_Data for the task_.
►

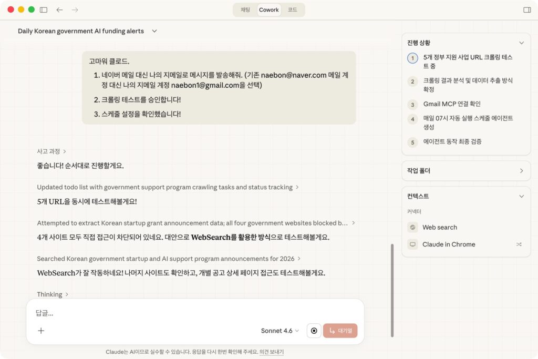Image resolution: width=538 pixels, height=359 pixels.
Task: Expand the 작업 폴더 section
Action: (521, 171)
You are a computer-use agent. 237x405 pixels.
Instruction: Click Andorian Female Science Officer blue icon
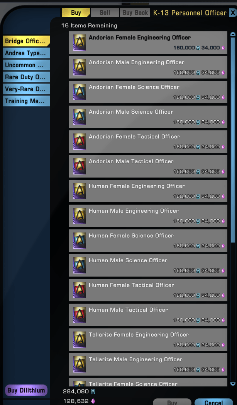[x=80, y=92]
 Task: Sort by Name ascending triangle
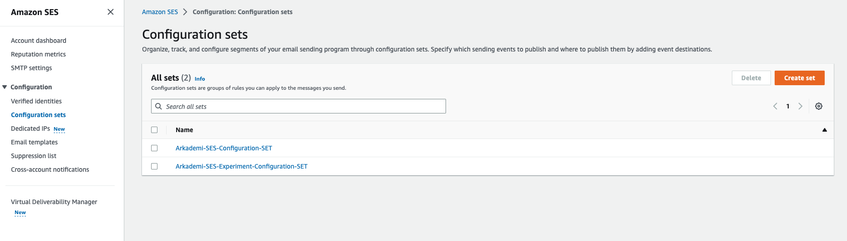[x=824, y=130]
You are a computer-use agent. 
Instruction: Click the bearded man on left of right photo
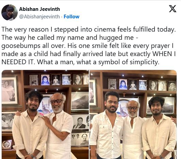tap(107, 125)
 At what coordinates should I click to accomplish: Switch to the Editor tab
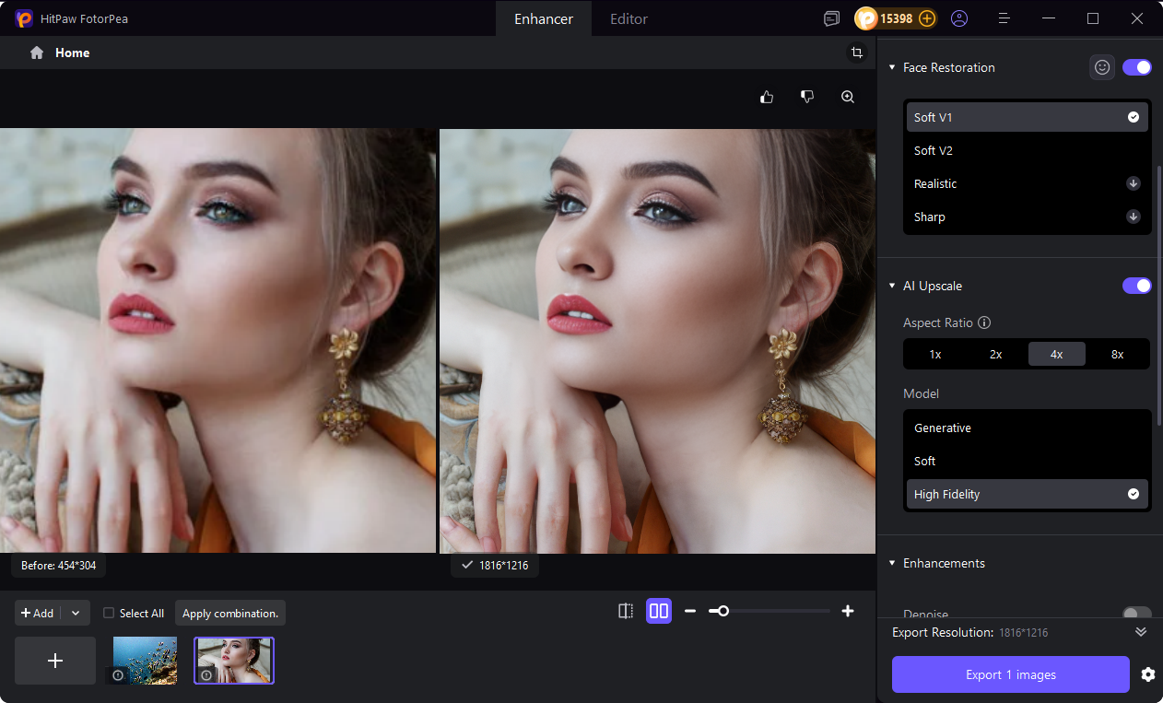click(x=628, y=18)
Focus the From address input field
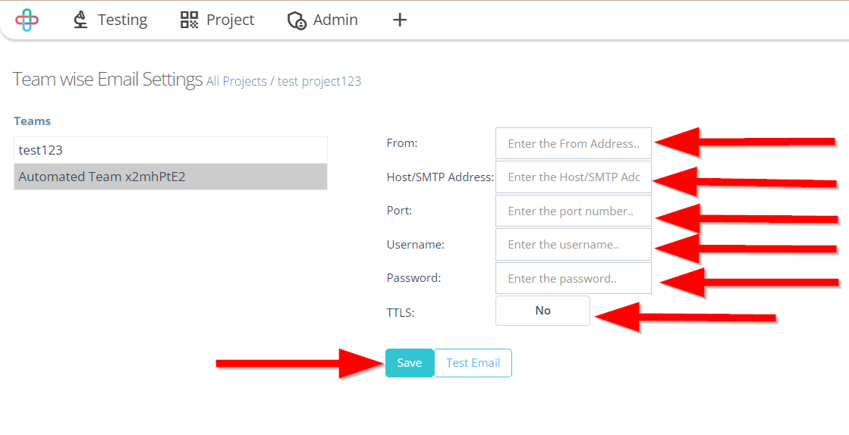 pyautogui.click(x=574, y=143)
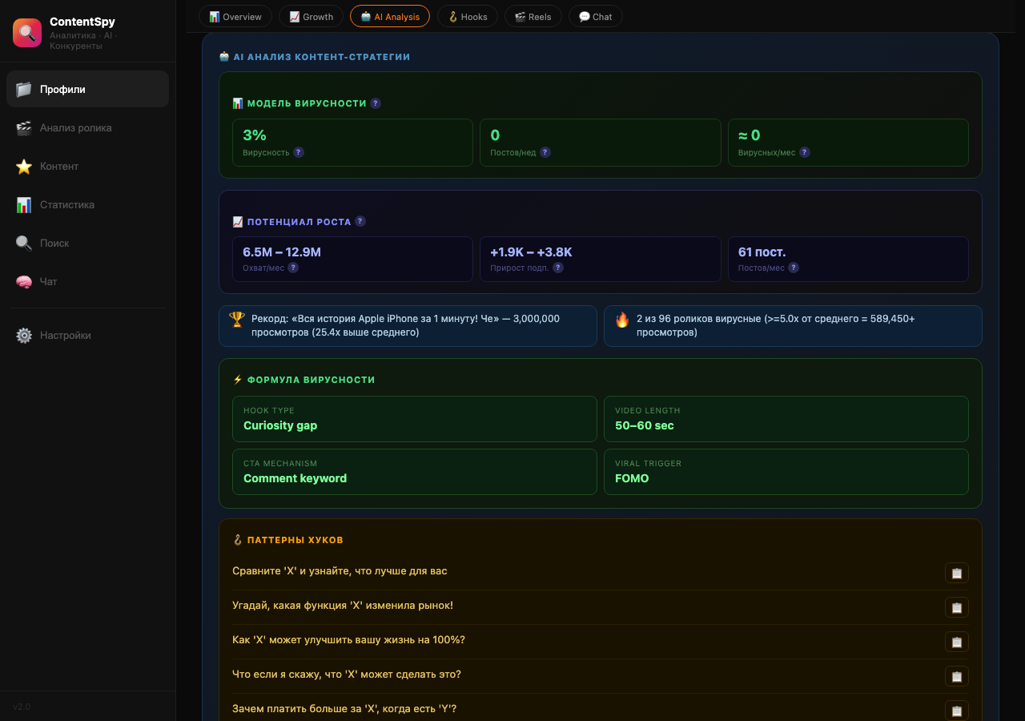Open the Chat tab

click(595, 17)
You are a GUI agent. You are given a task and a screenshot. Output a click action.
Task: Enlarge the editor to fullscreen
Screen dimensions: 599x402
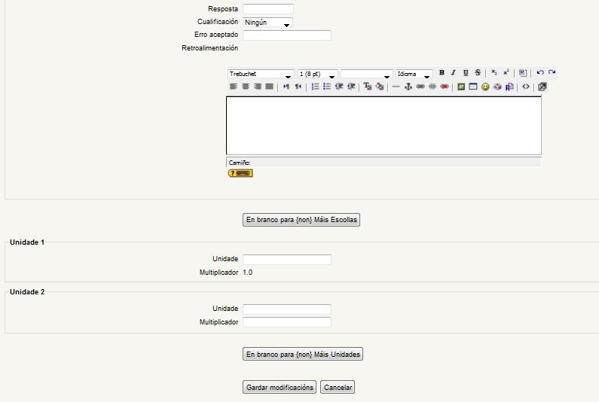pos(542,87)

◄
►

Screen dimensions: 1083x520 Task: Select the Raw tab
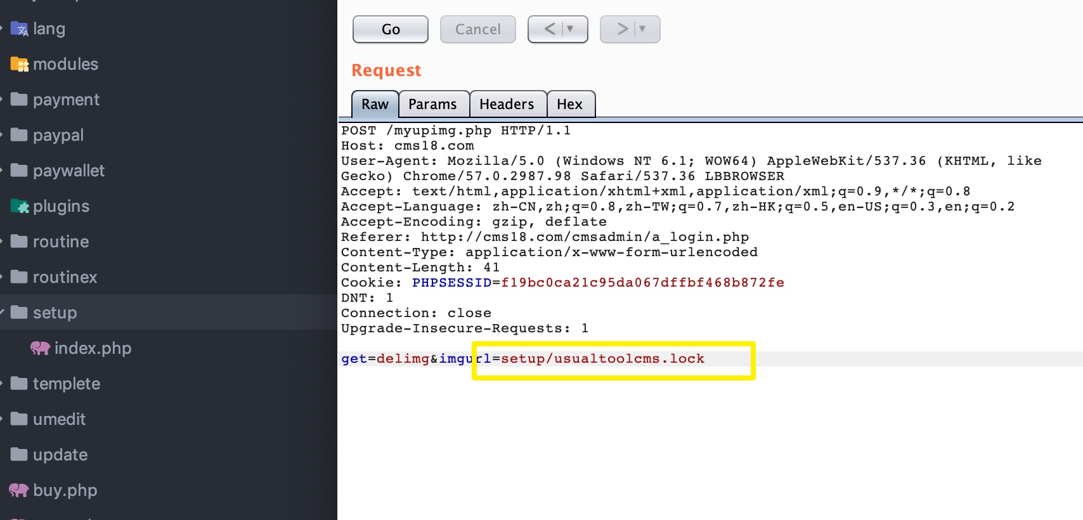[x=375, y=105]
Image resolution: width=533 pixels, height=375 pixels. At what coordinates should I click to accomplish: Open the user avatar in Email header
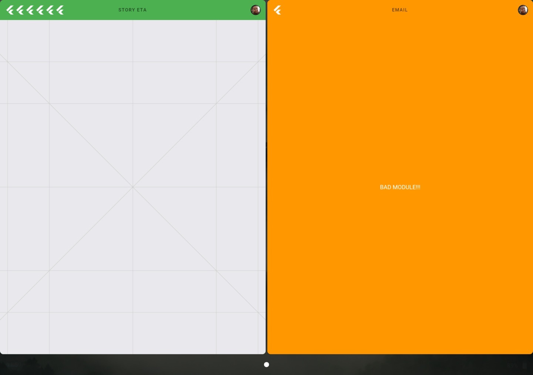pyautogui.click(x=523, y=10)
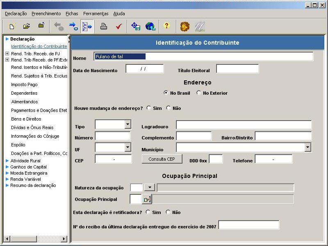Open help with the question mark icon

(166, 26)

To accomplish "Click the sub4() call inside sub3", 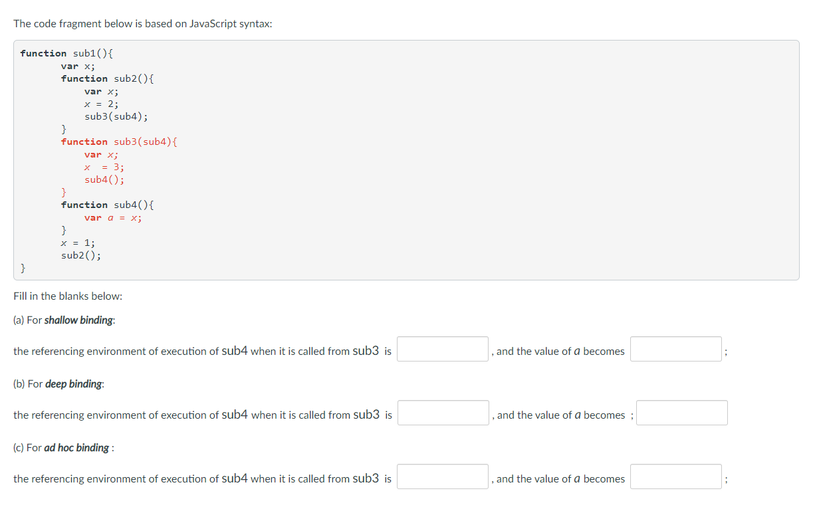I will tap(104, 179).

◄

Copy the rows word for word, beginning at the line that contains "You are a GUI" and ending after the line that contains "pos(542,87)". Leave out the pictures.

You are a GUI agent. You are given a task and a screenshot. Output a click action.
Task: Enlarge the editor to fullscreen
Screen dimensions: 599x402
pos(542,87)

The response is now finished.